Dazu braucht’s natürlich entsprechend gute Apps, was speziell auch fürs Aufnehmen mit dem Sennheiser Ambeo Smart Headset gilt. Meine klaren Empfehlungen hierfür lauten: Filmic Pro für Video inklusive Ton sowie der Apogee Meta Recorder für Nur-Ton-Aufnahmen – letzterer unterstützt sogar das Broadcast Wave Format (BWF) und ist für Smart Headset Besitzer als Single-Vollversion zudem kostenlos. Selbstverständlich arbeitet das Sennheiser Ambeo Smart Headset ohne Einschränkungen auch mit der iOS-internen Kamera-App zusammen. Die gibt sich in Sachen individueller Einstellmöglichkeiten jedoch deutlich bescheidener als Filmic Pro.

Im Nu einsatzbereit und unkompliziert im Handling, lassen sich mit dem Sennheiser Ambeo Smart Headset ad hoc unwiederbringliche Aufnahmen machen. Dennoch oder gerade deswegen sollte man sich vorm Drücken des Record-Buttons einige wichtige „Spielregeln“ ins Bewusstsein rufen, dass es nicht hinterher heißt: Hätte, hätte – Fahrradkette.

Die wohl wichtigste Spielregel gilt fürs Aufnehmen mit der App Filmic Pro.
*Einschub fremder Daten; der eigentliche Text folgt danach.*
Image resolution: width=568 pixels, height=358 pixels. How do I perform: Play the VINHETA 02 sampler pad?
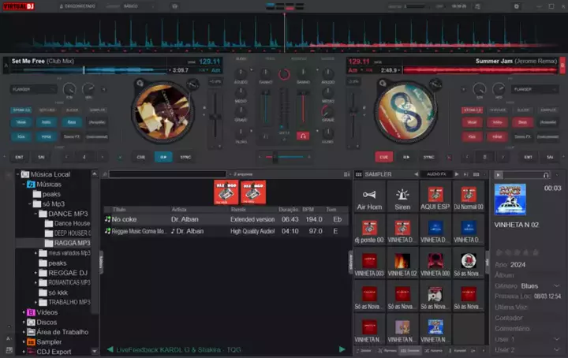click(x=402, y=265)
Hier nämlich muss man das gewünschte Mikrofon im Audio-Menü auswählen. Nach einer App-Aktualisierung kann es jedoch vorkommen, dass die gewählte Option einem Reset zu Opfer fiel – mit dem Ergebnis, dass die neue Aufnahme nun nicht mit dem Sennheiser Ambeo Smart Headset, sondern mit dem iPhone internen Mikrofon erfolgt. Daher gilt: vorm Aufnehmen mit Filmic Pro stets das Audio-Menü checken.

Filmic-Setup für Sennheiser Ambeo Smart Headset
Vor dem Aufnehmen mit der App Filmic Pro sollte man im Audio-Menü stets nachschauen, ob das Sennheiser Ambeo Smart Headset als aktives Mikro ausgewählt ist (Screenshot: J. Schröder)

Für die Kameraführung beim Aufnehmen mit dem Sennheiser Ambeo Smart Headset lautet die Regel: Immer der Nase nach. Die nämlich gibt die Ausrichtung des dreidimensionalen, akustischen Bildes vor. Das optische Bild muss diesem natürlich entsprechen, ansonsten wirkt’s unnatürlich. Es ist daher ratsam, bei Kopfbewegungen die Kamera stets im gleichen Maße mitzudrehen.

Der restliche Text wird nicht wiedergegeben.